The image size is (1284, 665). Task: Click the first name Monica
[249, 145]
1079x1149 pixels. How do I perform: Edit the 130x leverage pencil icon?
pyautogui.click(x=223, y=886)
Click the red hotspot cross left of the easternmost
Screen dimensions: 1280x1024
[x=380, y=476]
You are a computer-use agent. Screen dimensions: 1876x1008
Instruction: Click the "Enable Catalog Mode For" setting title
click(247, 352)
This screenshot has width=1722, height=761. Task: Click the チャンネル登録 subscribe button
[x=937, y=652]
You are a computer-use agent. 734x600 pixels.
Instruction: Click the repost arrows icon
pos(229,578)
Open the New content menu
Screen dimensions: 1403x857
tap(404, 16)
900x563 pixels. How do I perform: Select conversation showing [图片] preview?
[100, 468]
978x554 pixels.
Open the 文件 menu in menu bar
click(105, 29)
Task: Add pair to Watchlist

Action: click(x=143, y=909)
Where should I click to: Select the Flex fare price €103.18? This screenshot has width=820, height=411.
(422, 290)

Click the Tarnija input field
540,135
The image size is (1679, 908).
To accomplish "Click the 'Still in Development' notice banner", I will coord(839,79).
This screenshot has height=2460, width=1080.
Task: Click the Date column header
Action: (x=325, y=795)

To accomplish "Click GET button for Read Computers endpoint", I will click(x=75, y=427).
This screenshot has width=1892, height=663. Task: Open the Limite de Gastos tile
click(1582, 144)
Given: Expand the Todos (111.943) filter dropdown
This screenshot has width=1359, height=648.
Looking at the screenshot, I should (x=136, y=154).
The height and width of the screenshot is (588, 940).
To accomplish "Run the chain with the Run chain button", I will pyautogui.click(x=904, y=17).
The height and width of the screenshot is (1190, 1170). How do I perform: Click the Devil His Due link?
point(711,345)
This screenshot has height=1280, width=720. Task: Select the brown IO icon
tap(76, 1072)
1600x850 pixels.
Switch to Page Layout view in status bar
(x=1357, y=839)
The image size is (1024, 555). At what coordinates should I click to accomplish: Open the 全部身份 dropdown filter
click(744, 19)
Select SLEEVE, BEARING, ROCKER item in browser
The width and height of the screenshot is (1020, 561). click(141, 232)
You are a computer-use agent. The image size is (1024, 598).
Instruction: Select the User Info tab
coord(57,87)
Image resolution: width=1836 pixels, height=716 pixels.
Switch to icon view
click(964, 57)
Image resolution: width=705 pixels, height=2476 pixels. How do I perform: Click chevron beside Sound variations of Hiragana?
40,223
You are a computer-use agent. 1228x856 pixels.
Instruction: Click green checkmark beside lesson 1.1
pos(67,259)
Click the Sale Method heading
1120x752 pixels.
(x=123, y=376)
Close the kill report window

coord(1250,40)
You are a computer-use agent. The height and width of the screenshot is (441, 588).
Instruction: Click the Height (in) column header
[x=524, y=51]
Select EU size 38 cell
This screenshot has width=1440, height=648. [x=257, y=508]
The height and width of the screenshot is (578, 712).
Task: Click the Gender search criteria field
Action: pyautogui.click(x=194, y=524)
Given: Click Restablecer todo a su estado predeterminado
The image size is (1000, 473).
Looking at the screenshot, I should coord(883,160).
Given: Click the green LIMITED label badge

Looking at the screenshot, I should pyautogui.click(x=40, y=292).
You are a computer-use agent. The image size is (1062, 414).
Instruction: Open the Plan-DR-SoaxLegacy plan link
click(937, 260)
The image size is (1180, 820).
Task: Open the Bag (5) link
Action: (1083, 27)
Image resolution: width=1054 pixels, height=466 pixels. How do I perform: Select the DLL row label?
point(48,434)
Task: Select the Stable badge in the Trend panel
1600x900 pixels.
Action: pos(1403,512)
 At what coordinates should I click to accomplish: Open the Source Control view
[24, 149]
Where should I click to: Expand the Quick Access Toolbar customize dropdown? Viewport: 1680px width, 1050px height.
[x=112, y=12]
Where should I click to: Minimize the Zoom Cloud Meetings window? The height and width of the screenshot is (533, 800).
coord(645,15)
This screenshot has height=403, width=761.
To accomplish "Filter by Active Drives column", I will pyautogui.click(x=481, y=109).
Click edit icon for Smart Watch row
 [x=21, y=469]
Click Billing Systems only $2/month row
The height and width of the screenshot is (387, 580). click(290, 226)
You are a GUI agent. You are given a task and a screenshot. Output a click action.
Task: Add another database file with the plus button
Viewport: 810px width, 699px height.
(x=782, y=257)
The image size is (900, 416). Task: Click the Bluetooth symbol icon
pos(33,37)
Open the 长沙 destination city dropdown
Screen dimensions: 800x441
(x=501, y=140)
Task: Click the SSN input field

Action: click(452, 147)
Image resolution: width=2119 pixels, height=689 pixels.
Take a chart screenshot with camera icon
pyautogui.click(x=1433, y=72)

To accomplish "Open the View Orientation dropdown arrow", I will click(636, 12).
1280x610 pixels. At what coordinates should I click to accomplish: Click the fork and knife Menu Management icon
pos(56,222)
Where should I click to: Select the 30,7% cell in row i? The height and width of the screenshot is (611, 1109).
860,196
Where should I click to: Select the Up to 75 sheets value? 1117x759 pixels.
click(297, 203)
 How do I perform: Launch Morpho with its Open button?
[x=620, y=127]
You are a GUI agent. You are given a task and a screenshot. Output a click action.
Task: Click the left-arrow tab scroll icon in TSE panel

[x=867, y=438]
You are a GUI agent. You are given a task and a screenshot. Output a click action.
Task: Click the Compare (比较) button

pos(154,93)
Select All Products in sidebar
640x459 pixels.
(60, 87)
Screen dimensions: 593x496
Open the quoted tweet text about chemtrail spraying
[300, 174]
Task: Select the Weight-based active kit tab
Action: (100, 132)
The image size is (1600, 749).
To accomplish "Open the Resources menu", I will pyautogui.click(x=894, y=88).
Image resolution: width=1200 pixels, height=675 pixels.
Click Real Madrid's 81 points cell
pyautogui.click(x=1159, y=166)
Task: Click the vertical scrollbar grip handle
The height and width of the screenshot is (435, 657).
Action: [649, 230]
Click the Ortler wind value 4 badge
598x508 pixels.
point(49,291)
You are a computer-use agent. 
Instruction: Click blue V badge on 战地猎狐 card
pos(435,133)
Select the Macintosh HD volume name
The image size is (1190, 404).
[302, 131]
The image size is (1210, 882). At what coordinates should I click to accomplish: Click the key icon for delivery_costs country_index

+-------+

> [DESCRIPTION OF THE TASK] Print the first line of the records above and each line after it, exactly, through the line with "You are a computer-use agent. The image size is (1024, 598).".

> [WRITTEN SOLUTION]
The image size is (1284, 665). Task: Click the first name Monica
[249, 145]
1079x1149 pixels. How do I perform: Edit the 130x leverage pencil icon?
pyautogui.click(x=223, y=886)
Click the red hotspot cross left of the easternmost
Screen dimensions: 1280x1024
[x=380, y=476]
You are a computer-use agent. Screen dimensions: 1876x1008
Instruction: Click the "Enable Catalog Mode For" setting title
click(247, 352)
This screenshot has width=1722, height=761. Task: Click the チャンネル登録 subscribe button
[x=937, y=652]
You are a computer-use agent. 734x600 pixels.
Instruction: Click the repost arrows icon
pos(229,578)
Open the New content menu
Screen dimensions: 1403x857
tap(404, 16)
900x563 pixels. How do I perform: Select conversation showing [图片] preview?
[100, 468]
978x554 pixels.
Open the 文件 menu in menu bar
click(105, 29)
Task: Add pair to Watchlist

Action: click(x=143, y=909)
Where should I click to: Select the Flex fare price €103.18? This screenshot has width=820, height=411.
(422, 290)

Click the Tarnija input field
540,135
The image size is (1679, 908).
To accomplish "Click the 'Still in Development' notice banner", I will coord(839,79).
This screenshot has height=2460, width=1080.
Task: Click the Date column header
Action: (x=325, y=795)

To accomplish "Click GET button for Read Computers endpoint", I will click(x=75, y=427).
This screenshot has width=1892, height=663. Task: Open the Limite de Gastos tile
click(1582, 144)
Given: Expand the Todos (111.943) filter dropdown
This screenshot has width=1359, height=648.
Looking at the screenshot, I should (x=136, y=154).
The height and width of the screenshot is (588, 940).
To accomplish "Run the chain with the Run chain button", I will pyautogui.click(x=904, y=17).
The height and width of the screenshot is (1190, 1170). How do I perform: Click the Devil His Due link?
point(711,345)
This screenshot has height=1280, width=720. Task: Select the brown IO icon
tap(76, 1072)
1600x850 pixels.
Switch to Page Layout view in status bar
(x=1357, y=839)
The image size is (1024, 555). At what coordinates should I click to accomplish: Open the 全部身份 dropdown filter
click(744, 19)
Select SLEEVE, BEARING, ROCKER item in browser
The width and height of the screenshot is (1020, 561). click(141, 232)
You are a computer-use agent. The image size is (1024, 598).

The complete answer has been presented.